- Directions: Within the entries below, find the portion that opens with the line containing "[સોનિયા ગાંધી, સ્મરણકથા, અપ્રકાશિત" and closes with the line containing "સંપાદકની પસંદ (22, 59)". Retype that portion exactly and only.

*** Opening Exercise data ***

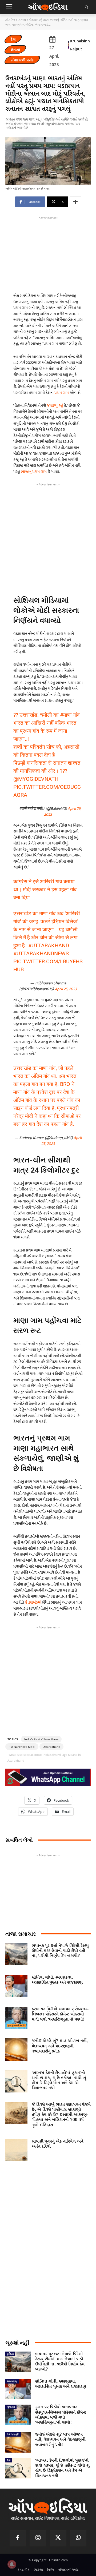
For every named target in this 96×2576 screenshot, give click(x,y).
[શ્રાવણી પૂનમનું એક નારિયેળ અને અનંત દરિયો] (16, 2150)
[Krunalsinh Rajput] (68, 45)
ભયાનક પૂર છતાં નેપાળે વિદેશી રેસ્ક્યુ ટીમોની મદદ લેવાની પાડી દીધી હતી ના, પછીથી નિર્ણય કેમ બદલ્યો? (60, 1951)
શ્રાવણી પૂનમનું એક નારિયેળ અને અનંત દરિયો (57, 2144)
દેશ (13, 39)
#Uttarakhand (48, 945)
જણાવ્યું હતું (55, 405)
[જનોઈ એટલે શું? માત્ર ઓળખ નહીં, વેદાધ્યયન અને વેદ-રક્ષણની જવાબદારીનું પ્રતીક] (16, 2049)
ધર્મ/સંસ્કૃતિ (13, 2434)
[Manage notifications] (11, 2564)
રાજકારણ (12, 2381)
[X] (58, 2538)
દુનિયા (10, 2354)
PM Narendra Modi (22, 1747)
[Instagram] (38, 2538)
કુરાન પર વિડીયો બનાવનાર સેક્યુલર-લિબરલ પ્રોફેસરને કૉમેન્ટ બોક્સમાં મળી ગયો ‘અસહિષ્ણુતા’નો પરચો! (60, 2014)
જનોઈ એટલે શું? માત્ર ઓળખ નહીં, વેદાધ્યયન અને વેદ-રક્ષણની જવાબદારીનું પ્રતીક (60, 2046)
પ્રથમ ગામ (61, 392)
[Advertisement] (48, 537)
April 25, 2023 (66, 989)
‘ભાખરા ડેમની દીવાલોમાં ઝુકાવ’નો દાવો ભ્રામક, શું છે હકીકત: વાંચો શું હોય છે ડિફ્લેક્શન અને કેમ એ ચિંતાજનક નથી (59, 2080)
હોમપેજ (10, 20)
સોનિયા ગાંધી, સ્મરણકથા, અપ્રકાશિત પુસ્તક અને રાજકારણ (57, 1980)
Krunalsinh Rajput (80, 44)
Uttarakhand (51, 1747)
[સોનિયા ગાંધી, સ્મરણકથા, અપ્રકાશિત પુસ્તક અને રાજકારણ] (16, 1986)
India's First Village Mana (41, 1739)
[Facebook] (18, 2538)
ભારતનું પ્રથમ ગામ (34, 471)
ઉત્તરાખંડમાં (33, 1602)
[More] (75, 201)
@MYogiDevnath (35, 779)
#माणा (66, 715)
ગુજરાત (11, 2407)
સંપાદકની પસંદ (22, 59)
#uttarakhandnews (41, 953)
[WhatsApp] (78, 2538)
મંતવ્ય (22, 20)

*** Closing Exercise data ***

- Finished exercise:
[સોનિયા ગાંધી, સ્મરણકથા, અપ્રકાશિત પુસ્તક અને રાજકારણ] (16, 1986)
India's First Village Mana (41, 1739)
[Facebook] (18, 2538)
ભારતનું પ્રથમ ગામ (34, 471)
ઉત્તરાખંડમાં (33, 1602)
[More] (75, 201)
@MYogiDevnath (35, 779)
#माणा (66, 715)
ગુજરાત (11, 2407)
સંપાદકની પસંદ (22, 59)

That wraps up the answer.